======== Data extracts

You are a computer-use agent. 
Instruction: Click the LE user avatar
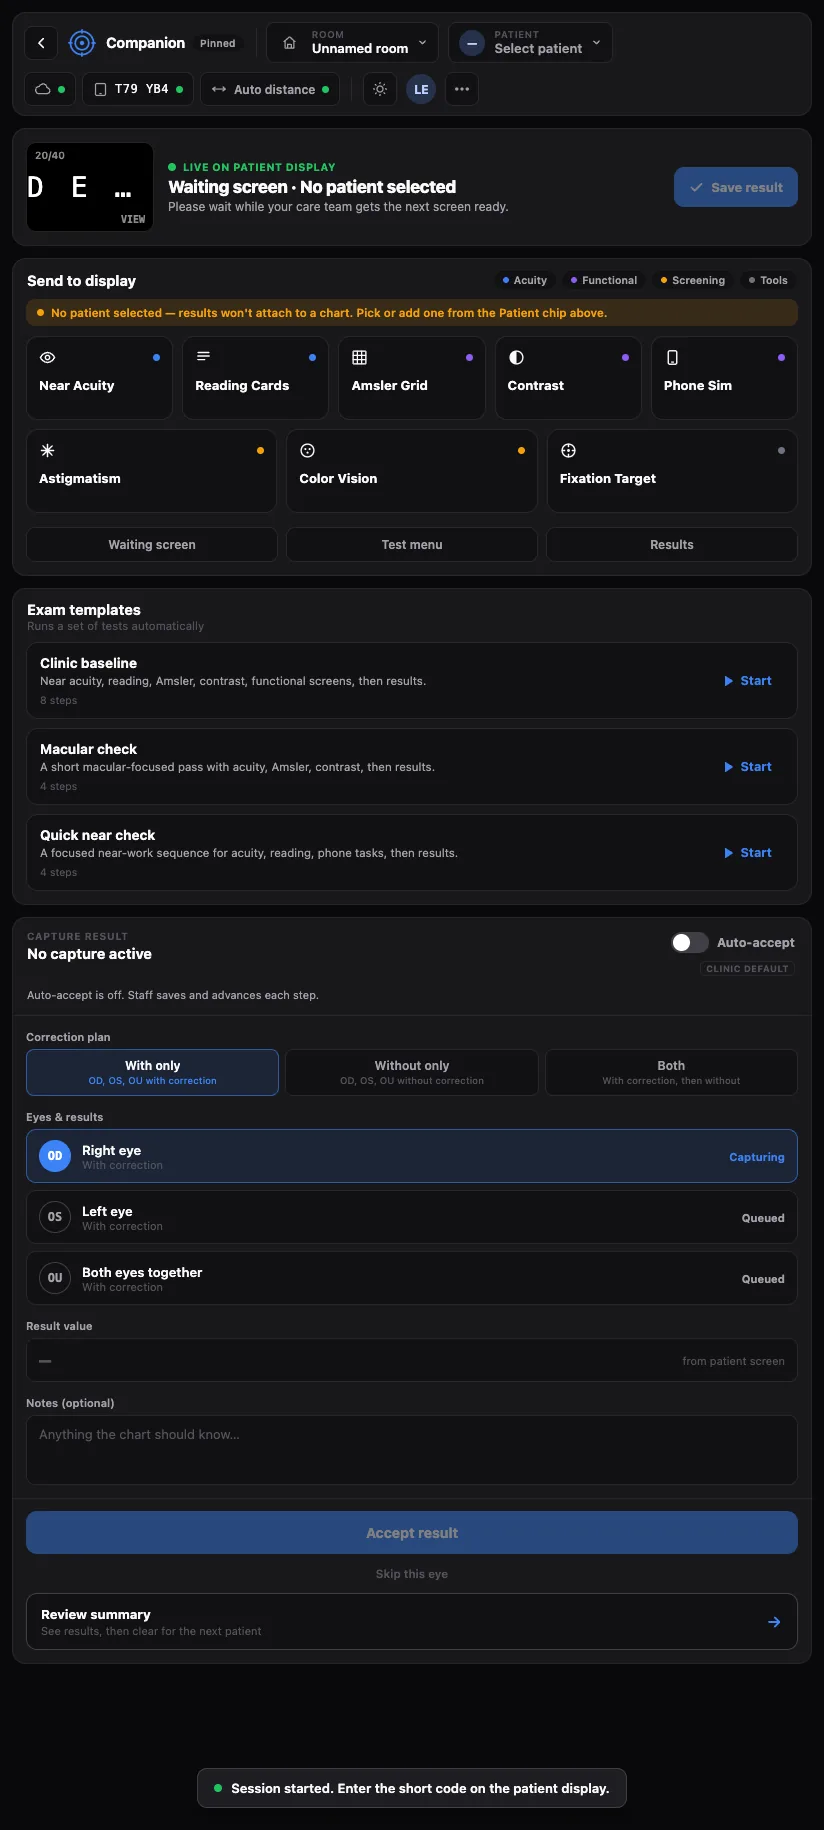pyautogui.click(x=421, y=89)
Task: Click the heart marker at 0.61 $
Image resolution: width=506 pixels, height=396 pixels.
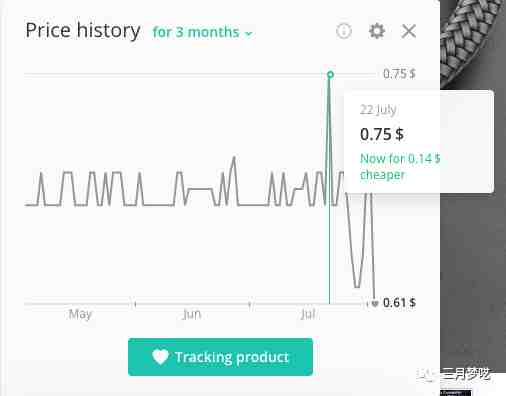Action: pyautogui.click(x=375, y=303)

================

Assignment: Set down, word for word, the full listing above, and carry over no pictures.

Response for this exercise:
You are a computer-use agent. 
Instruction: Click the LE user avatar
pyautogui.click(x=421, y=89)
Task: Click the heart marker at 0.61 $
Image resolution: width=506 pixels, height=396 pixels.
Action: pyautogui.click(x=375, y=303)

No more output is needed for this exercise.